● Questions on the material:
A: In the pandemic job-loss discussion, what figure is given for the US median yearly household income?
B: Return the passage of the pandemic job-loss discussion from "Not sure how" to "bad this time.", copied word for word.

● Document segment:
* * * * *
That's 40 million people who will have no income and likely no health care in the middle of a pandemic.

Not sure how to process this information honestly.



>That's 40 million people who will have no income and likely no health care in the middle of a pandemic.

if the government were to help regular people that would be say $1T/40M = $25K - one can survive a month or two on that (and those money would have naturally trickled promptly up thus also supporting the top of the economy - corporations, banks, etc. - instead of being directly accumulated there like in the current trickle down approach). My understanding that is what they ultimately did in Great Depression - by way of public works and rudimentary safety net - though the things had to get really bad before they did it, and one can only wonder how much things have to get bad this time.


>$25K - one can survive a month or two on that

US median yearly household income is about $61k


You cannot simply extrapolate trends ad infinitum.
* * * * *
● Listed records:

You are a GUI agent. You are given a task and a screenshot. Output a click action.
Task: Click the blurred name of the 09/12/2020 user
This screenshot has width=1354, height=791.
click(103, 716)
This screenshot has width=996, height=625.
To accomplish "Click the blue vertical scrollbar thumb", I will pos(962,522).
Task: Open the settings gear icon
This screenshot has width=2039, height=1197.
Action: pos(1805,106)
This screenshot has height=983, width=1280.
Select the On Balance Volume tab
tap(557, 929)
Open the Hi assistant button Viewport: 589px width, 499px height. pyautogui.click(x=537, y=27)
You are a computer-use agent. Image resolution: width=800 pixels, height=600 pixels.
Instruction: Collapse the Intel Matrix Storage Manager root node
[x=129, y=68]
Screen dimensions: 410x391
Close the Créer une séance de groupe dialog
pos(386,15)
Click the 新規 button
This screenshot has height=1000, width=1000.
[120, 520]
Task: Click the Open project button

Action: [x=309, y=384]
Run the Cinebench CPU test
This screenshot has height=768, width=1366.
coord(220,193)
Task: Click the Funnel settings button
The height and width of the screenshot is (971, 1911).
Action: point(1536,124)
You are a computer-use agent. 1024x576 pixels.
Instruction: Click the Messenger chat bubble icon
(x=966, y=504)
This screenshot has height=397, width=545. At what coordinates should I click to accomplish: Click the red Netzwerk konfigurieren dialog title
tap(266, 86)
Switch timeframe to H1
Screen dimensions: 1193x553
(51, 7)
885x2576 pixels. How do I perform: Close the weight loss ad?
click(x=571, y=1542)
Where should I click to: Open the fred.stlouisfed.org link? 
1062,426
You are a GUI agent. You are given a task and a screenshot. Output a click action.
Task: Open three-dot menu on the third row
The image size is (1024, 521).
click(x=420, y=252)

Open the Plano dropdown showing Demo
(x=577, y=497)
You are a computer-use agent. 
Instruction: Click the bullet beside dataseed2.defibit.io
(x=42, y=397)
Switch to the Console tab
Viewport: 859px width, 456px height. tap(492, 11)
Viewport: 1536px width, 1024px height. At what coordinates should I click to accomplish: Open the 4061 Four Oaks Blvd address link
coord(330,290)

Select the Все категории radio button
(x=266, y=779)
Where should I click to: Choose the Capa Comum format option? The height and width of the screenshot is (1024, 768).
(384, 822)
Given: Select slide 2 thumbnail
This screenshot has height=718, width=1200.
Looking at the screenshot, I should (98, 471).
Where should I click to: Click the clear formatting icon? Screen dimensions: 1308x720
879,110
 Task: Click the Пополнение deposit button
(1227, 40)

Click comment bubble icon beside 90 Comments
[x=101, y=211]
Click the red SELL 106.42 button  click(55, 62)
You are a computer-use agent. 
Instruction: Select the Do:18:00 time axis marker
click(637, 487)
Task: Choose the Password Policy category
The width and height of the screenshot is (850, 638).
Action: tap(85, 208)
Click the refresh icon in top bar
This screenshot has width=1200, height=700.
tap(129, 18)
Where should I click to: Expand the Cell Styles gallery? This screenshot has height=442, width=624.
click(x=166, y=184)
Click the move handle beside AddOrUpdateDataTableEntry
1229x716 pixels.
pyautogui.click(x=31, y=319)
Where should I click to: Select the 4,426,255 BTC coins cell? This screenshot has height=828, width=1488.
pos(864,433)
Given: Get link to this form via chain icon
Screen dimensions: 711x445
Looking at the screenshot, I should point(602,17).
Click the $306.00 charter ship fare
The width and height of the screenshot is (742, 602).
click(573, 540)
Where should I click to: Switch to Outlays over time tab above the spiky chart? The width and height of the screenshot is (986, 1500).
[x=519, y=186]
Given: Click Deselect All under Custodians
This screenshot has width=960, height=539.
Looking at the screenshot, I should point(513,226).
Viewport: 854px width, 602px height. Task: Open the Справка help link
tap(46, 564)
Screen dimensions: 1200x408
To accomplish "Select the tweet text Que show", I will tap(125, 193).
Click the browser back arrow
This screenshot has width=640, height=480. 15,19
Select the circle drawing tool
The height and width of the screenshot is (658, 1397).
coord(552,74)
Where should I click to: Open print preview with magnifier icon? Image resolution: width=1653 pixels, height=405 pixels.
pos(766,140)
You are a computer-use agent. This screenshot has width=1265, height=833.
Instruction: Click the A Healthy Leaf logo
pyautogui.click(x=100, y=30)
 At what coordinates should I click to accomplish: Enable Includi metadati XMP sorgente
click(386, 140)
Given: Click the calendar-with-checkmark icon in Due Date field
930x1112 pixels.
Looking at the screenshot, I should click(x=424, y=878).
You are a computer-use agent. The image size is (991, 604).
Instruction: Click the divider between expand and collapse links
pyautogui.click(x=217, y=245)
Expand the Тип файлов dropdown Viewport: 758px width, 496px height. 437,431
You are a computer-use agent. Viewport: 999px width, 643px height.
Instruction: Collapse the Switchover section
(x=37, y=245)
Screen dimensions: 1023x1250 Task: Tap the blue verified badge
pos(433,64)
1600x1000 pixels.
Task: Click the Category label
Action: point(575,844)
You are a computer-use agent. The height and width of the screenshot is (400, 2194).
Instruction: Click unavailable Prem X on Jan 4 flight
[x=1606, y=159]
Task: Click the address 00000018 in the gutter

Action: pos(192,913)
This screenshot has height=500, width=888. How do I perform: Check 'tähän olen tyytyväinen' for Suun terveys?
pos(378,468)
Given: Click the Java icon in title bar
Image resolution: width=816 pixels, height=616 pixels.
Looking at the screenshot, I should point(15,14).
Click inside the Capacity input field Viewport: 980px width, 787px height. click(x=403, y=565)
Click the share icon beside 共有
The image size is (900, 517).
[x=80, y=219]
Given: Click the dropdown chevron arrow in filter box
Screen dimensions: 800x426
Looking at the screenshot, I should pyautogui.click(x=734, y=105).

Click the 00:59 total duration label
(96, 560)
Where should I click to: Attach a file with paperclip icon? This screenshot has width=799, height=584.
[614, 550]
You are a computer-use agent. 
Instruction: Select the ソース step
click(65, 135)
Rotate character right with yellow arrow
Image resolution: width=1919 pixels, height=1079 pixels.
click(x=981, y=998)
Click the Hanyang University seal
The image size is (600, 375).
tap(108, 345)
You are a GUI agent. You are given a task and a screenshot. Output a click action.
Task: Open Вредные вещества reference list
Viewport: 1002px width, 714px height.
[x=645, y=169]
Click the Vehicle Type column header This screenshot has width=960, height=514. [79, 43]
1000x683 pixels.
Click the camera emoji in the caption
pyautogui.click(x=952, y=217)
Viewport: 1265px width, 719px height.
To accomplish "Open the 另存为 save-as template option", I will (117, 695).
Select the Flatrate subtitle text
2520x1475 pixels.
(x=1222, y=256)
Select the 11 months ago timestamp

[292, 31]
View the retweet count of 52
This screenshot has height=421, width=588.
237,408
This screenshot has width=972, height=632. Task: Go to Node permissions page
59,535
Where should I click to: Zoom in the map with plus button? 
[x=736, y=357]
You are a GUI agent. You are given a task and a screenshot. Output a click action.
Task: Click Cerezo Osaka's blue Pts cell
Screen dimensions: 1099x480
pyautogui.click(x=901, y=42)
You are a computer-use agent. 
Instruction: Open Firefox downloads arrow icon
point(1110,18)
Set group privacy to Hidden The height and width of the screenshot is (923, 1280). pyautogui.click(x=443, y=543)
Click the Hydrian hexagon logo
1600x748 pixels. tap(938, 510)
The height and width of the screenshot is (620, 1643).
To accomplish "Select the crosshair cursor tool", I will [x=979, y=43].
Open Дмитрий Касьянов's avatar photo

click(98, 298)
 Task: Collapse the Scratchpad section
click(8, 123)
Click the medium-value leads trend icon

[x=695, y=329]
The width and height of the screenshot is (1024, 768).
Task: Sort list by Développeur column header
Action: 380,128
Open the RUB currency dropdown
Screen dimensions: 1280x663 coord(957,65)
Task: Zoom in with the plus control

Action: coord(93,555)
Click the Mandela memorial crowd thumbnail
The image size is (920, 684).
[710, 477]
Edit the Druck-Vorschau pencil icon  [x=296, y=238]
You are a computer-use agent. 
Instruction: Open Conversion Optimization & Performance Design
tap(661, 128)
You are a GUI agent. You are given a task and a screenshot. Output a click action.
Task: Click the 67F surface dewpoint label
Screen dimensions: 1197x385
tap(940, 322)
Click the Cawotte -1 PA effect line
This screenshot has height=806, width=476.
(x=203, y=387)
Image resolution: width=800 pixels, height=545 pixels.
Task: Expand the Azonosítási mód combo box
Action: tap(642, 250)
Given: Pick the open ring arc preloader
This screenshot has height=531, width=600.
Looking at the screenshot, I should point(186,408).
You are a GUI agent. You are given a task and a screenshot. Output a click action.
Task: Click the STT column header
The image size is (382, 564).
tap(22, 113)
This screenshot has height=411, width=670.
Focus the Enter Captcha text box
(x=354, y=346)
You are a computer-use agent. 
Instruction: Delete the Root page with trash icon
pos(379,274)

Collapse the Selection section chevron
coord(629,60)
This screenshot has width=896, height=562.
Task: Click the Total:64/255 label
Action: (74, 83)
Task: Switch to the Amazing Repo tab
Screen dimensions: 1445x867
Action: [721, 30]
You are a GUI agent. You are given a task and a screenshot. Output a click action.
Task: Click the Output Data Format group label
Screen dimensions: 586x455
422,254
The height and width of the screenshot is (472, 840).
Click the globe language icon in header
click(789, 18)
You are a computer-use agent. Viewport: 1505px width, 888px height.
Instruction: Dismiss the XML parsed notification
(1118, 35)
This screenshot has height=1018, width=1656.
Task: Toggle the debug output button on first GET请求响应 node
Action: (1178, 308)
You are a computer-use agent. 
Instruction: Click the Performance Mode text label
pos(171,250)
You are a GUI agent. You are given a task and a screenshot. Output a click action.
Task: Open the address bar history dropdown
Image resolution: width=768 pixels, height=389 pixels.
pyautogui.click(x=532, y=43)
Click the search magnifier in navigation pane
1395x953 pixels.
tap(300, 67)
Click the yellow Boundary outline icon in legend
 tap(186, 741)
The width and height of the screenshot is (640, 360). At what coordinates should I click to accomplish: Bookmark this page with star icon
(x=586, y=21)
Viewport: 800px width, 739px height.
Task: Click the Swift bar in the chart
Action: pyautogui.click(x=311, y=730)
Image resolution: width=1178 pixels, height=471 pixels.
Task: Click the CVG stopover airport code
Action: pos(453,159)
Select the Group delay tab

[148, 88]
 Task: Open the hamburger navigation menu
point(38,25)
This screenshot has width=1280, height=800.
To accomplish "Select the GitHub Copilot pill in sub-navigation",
* * * * *
● Task answers:
A: About $61k.

B:
Not sure how to process this information honestly.



>That's 40 million people who will have no income and likely no health care in the middle of a pandemic.

if the government were to help regular people that would be say $1T/40M = $25K - one can survive a month or two on that (and those money would have naturally trickled promptly up thus also supporting the top of the economy - corporations, banks, etc. - instead of being directly accumulated there like in the current trickle down approach). My understanding that is what they ultimately did in Great Depression - by way of public works and rudimentary safety net - though the things had to get really bad before they did it, and one can only wonder how much things have to get bad this time.